Important Question about Expectancy

Discussion in 'Risk Management' started by WhiteOut56, Oct 5, 2010.

  1. In Which Scenario will you be down less?

    1) You send out non marketable limit orders buys @ the bid for 1000 shares for several stocks that do 3 million / and are priced around $40. You cancel all open orders when you have a million dollars worth of positions.

    2) You send a market orders for the same type stocks say buys until you have a total of a million dollars worth of positions.

    At the end of 2 minutes you look at your NET P&L, ecn fees, sec... everything. Which scenario are you down less.

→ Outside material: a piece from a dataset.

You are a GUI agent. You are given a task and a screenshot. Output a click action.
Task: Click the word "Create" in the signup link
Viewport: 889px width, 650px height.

    Basically I'm asking on a random stock is your expectancy greater to take or provide.
  2. According to the theory ...

    - If you are an “informed” trader, and your expectation is that the market is about to move imminently in a given direction, you will probably be best off taking liquidity so that you are certain to get a position before the move occurs.

    - If you are not an “informed” trader (i.e. an “uniformed” trader), whose information is no better than anybody else’s, it makes no difference; on average, you’ll be lucky/unlucky some of the time in both cases. Neither will give you an enduring advantage ... you regret trading/not trading in equal measure...

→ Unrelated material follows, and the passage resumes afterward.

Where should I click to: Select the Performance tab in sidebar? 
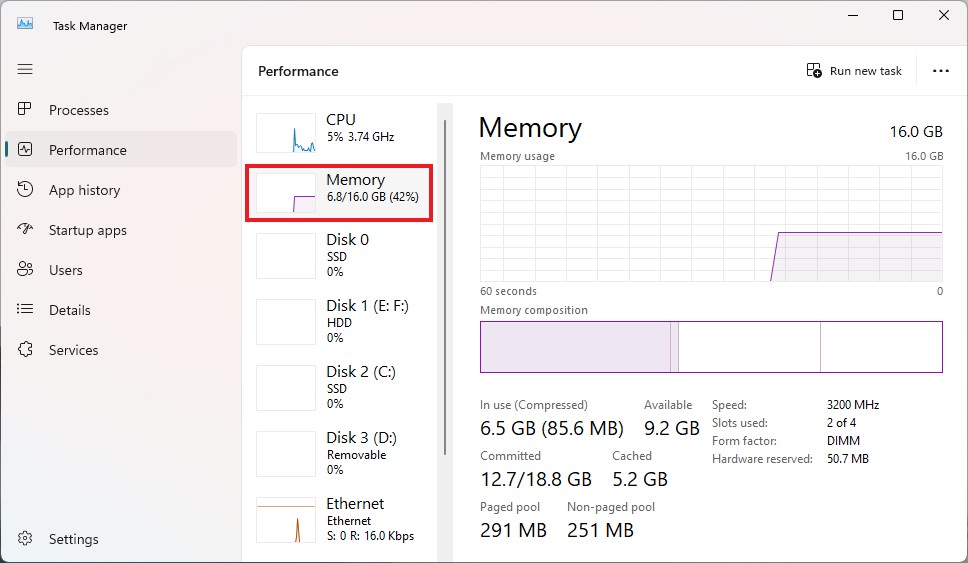(88, 150)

    For the “theory”, see Chapter 14 of “Trading & Exchanges” by Larry Harris.
  3. This is pretty much what I'm getting at

    Taking---> You have to pay the spread, and the ecn charge
    Providing ---> You don't have to pay the spread, receive the rebate but you lose against the algos that control the mkt "only getting filled when price goes against you"

    Which is more negative expectancy of the 2?
  4. Super comment.

    It may be that the OP does not understand the market provides a "tell" before the price moves. There are also tells with respect to the order flow that explain the timing a rate of unrealized profit accumulation. The OP may be "betting" and only one type of trader does that. Hence his questions from the category you mentioned that he fits into as a givine type of trader.

    We're all lucky in Tucson, Harris is one of our residents.
  5. No algos control any market. What they do is try to profit by making a market.

    Abattia's answer was very good.
  6. very interesting question. I'll remove liquidity everytime.